Notre système éducatif dispose d’un fort potentiel d’amélioration et réagit favorablement et rapidement aux sollicitations dont il fait l’objet. Plus on soutiendra notre école et ceux qui y travaillent, plus grandes seront les chances d’améliorer ses performances.


- La motivation du corps enseignant apparaît pourtant comme un maillon faible de la réforme.


- Sans la motivation et l’engagement des enseignants, aucun changement significatif et durable ne peut être réalisé. Beaucoup a été fait pour l’amélioration des conditions matérielles et sociales des enseignants, que ce soit dans le cadre du dialogue social ou par le biais de la Fondation Mohammed VI pour la promotion des œuvres sociales de l’éducation-formation. Je conviens qu’il reste encore beaucoup à faire, pas seulement de la part du ministère, mais aussi de la part des partenaires de l’école, parents, élus, etc. Il va falloir poursuivre l’amélioration des conditions de travail, encourager et reconnaître l’effort et l’innovation, investir sur la formation continue, mais aussi mettre en place un système d’évaluation responsabilisant et valorisant. Pour les enseignants qui travaillent dans les zones difficiles, il faudra une plus grande implication des responsables locaux pour la prise en charge des difficultés liées à cet environnement (transport, logement, sécurité). Plusieurs initiatives sont déjà prises, mais elles demeurent en deçà des exigences de la situation.

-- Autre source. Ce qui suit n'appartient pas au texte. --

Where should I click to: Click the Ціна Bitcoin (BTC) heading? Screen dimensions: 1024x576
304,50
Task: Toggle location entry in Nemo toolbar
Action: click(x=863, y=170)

- L’approche pédagogique de l’intégration (API), initiée cette année pour les examens de 6e année primaire, semble ambitieuse, mais en déphasage avec la réalité. Vous semblez privilégier la finalité, mais sans vous en donner les moyens.

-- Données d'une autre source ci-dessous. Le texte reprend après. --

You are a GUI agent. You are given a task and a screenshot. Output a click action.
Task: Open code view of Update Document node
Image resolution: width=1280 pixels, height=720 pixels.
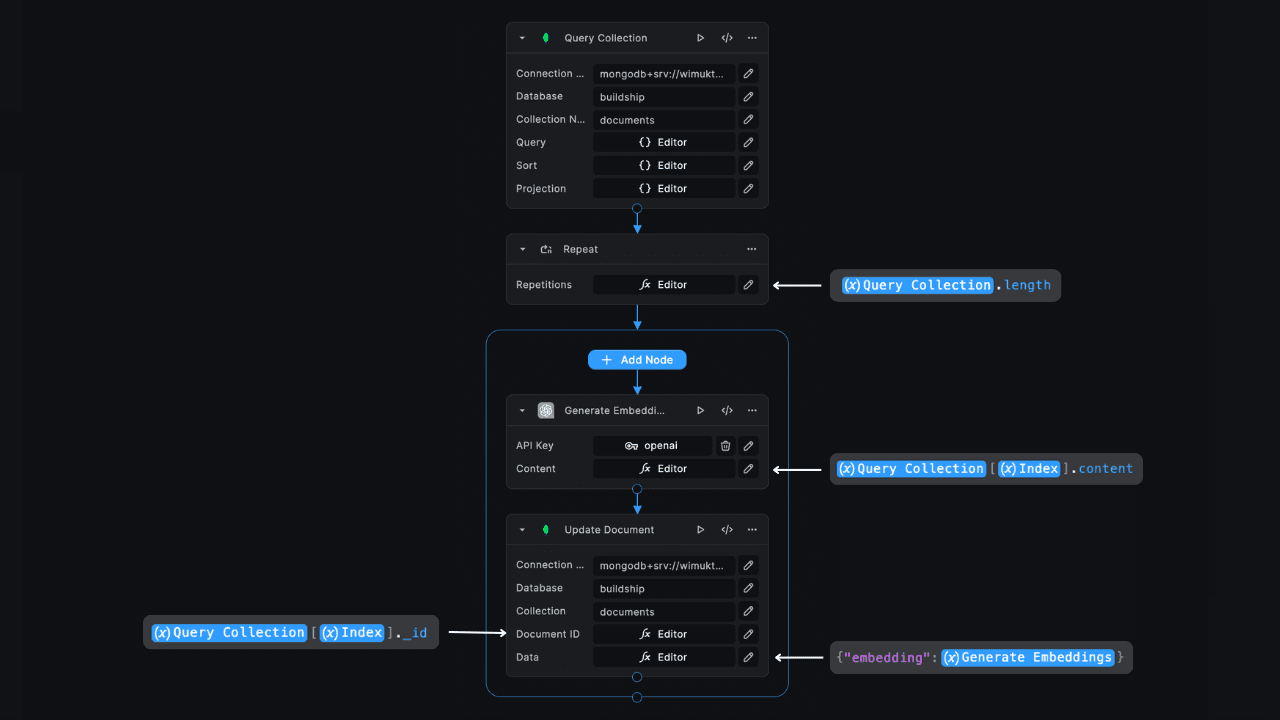(x=726, y=529)
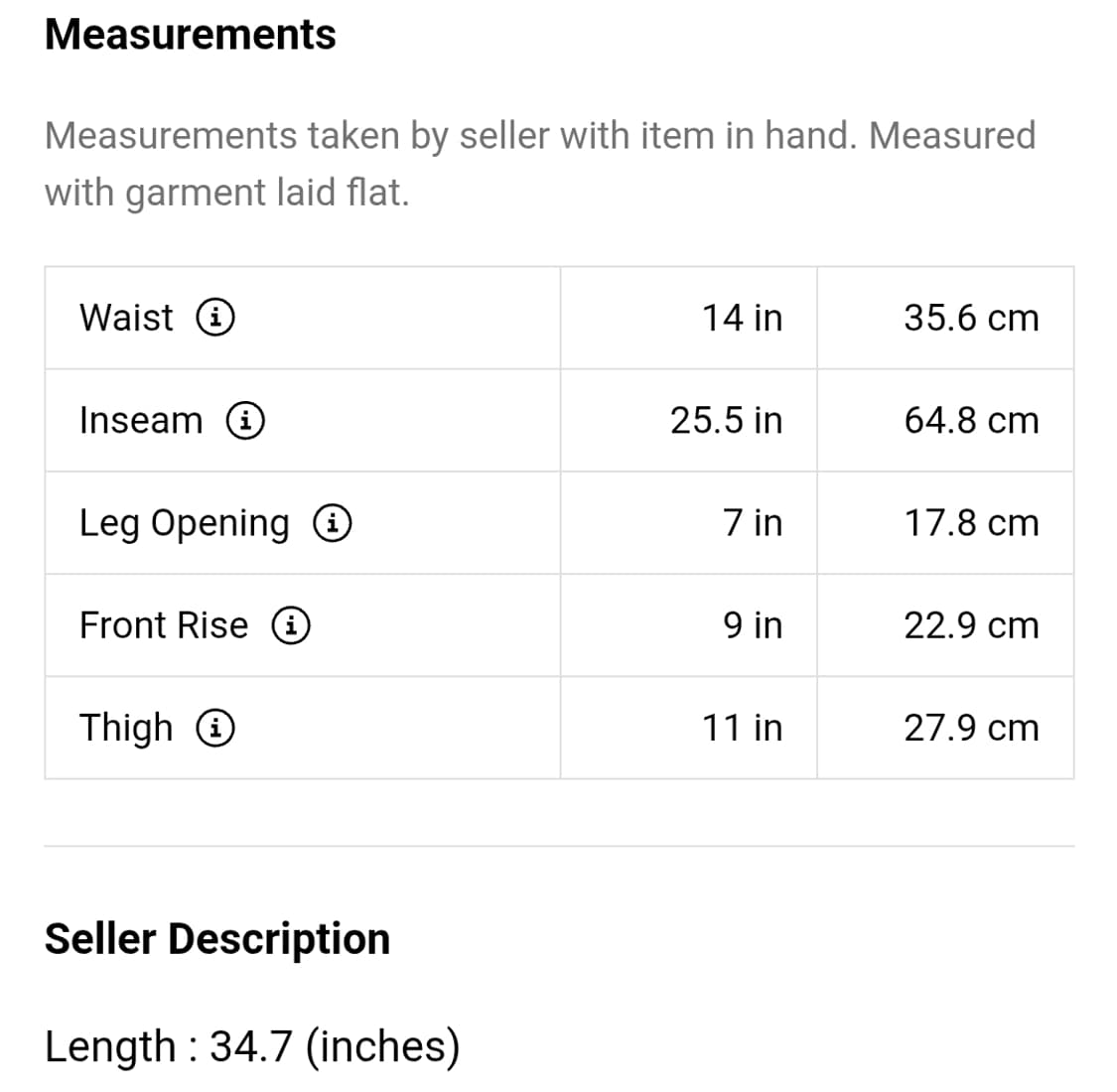1117x1092 pixels.
Task: Select the Waist label in the table
Action: tap(126, 317)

- Cette innovation au niveau du mode d’évaluation constitue une suite logique de la mise en œuvre de l’approche par compétence (APC) généralisée dans le cycle primaire en 2010/2011, après une longue phase de préparation et d’expérimentation entamée en 2008. Cette approche implique une refonte en profondeur de notre modèle pédagogique. Or, pour des raisons tout à fait compréhensibles aujourd’hui, notre système éducatif ne s’est pas donné les moyens de son application effective. Il manquait un cadre méthodologique pour l’opérationnalisation de l’APC. Et c’est ce que nous avons fait en 2008/2009, en optant pour la pédagogie de l’intégration. Un gros travail s’en est suivi pour la définition des compétences, l’élaboration des guides méthodologiques, des situations d’intégration, des techniques d’évaluation et des modules de formation. Des équipes d’experts et de formateurs ont été préparées et la quasi-totalité des acteurs ont été formés, soit plus de 150.000 entre inspecteurs, directeurs et enseignants. Le matériel élaboré a été distribué gratuitement aux professionnels et aux élèves. La généralisation de la pédagogie de l’intégration en 2010/2011 rendait nécessaire l’adaptation des modalités d’évaluation des compétences des apprenants, et c’est ce que nous avons fait en laissant aux autorités pédagogiques régionales et provinciales la possibilité de choisir entre trois modes opératoires, en fonction du degré de maîtrise et d’appropriation de ces innovations par les acteurs de terrain.


- Comment expliquer alors la réaction des enseignants?

C’est simple. Ces réformes touchent aux pratiques quotidiennes et aux habitudes des acteurs et nécessitent, de ce fait, beaucoup d’efforts. Leur déploiement exige un accompagnement de qualité et de longue durée. D’où la réponse que nous avons apportée, en mettant la balle dans le camp de l’encadrement, qui doit redoubler d’efforts, travailler dans la proximité et élargir l’espace de débat et de partage d’expérience, jusqu’à l’appropriation totale des innovations par les acteurs.

Comme vous pouvez le constater, les étapes et les composantes de ce projet sont parfaitement maîtrisées. Un comité de pilotage que je préside personnellement se réunit tous les mois pour assurer le suivi et traiter les difficultés de mise en œuvre.